The evidence supports the court’s finding that plaintiff was damaged only in the sum of $3,009.84 (the amount which would have been awarded if there were no contributory negligence).
Plaintiff testified that some five years after the accident he still had sharp pain in the neck, shoulders and ears and suffered from headaches and dizziness, and that because of the pain he works only three days a week; also that since the accident he was unable to do the heavy and more plentiful work of a “hold man” aboard ship. However, it appears that he had worked aboard ship since the accident. Moreover, since the accident he has incurred three other head injuries while doing so. In June 1957 he was hit on the head by a cargo hook; in October 1957 he hit his head on a metal shelf, and in January 1959 he was hit on the head by a crowbar. All of these required medical treatment. This series of subsequent injuries, while none of them appeared to be major, obscure the causative chain linking plaintiff’s present complaints to the injury of August 1956.
It is also notable that plaintiff’s inability to do heavy work appears in large part to stem from a series of back injuries unrelated to the 1956 injury. These occurred in 1950, 1952, 1958, and 1959. After the 1959 back injury plaintiff was given a medical exemption from doing heavy work.

--------------------------------------------------

» **WORK REQUIRED**: List each head injury the plaintiff received after the accident of August 1956, as described in the excerpt on the plaintiff's damages, giving when and how it happened.

--------------------------------------------------

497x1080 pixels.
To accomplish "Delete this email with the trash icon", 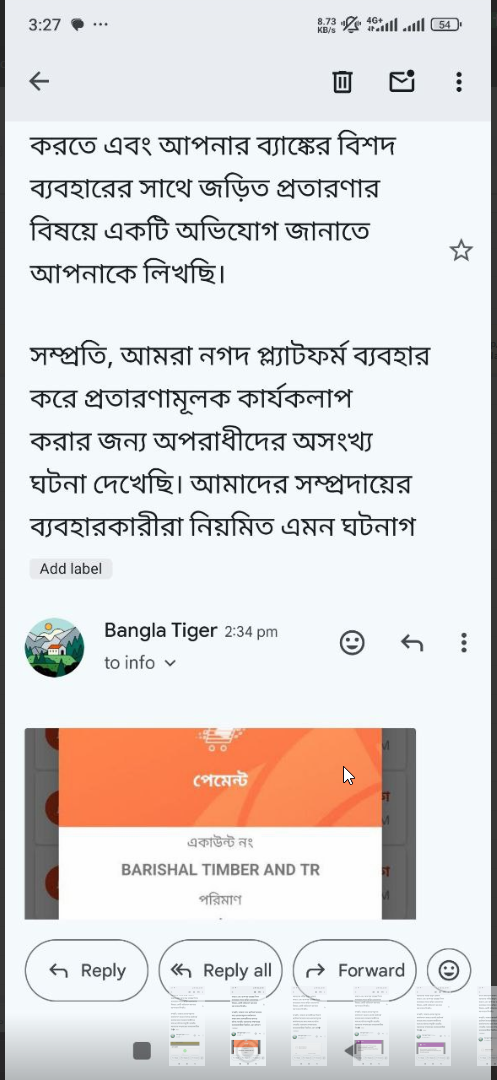I will tap(342, 82).
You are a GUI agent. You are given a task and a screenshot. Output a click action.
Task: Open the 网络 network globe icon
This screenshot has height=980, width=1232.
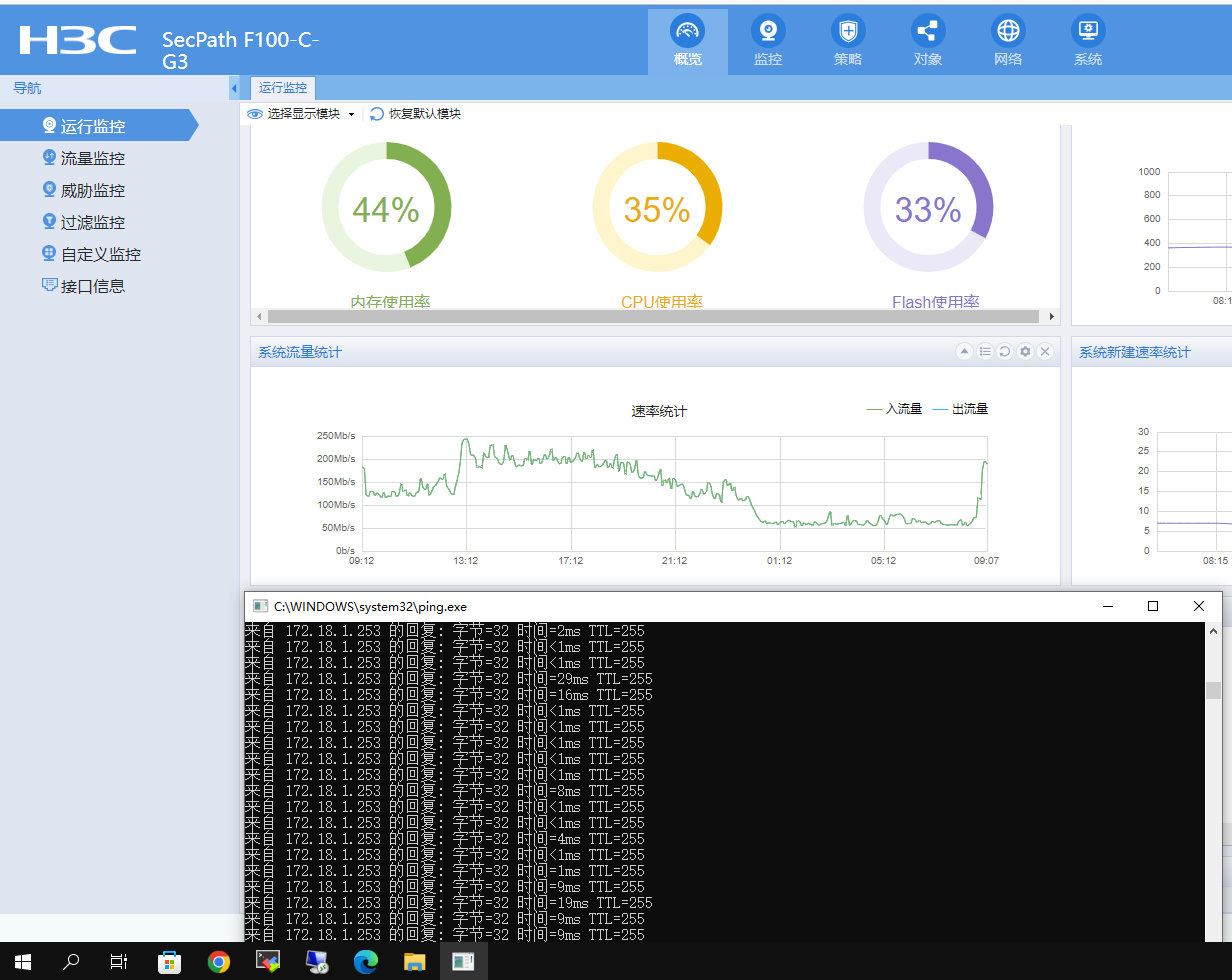pyautogui.click(x=1007, y=41)
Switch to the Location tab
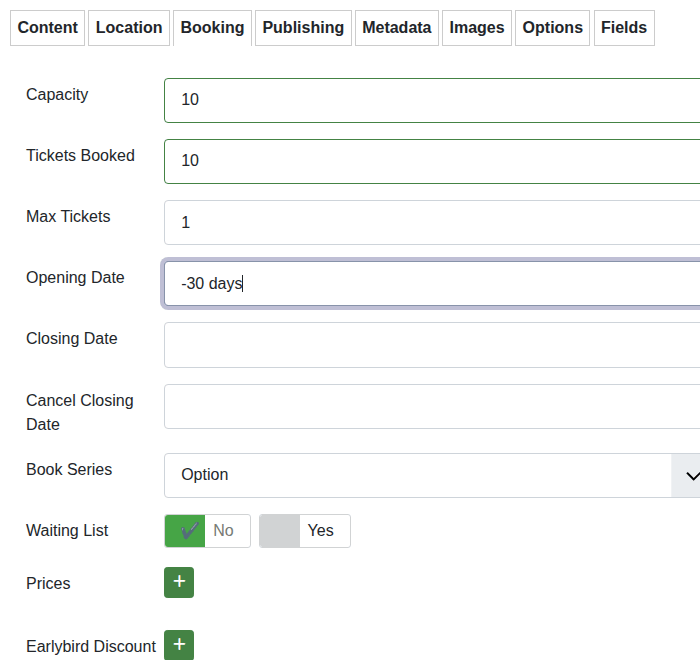 coord(129,28)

--------------------------------------------------

» **TASK RESPONSE**:
- June 1957: hit on the head by a cargo hook
- October 1957: hit his head on a metal shelf
- January 1959: hit on the head by a crowbar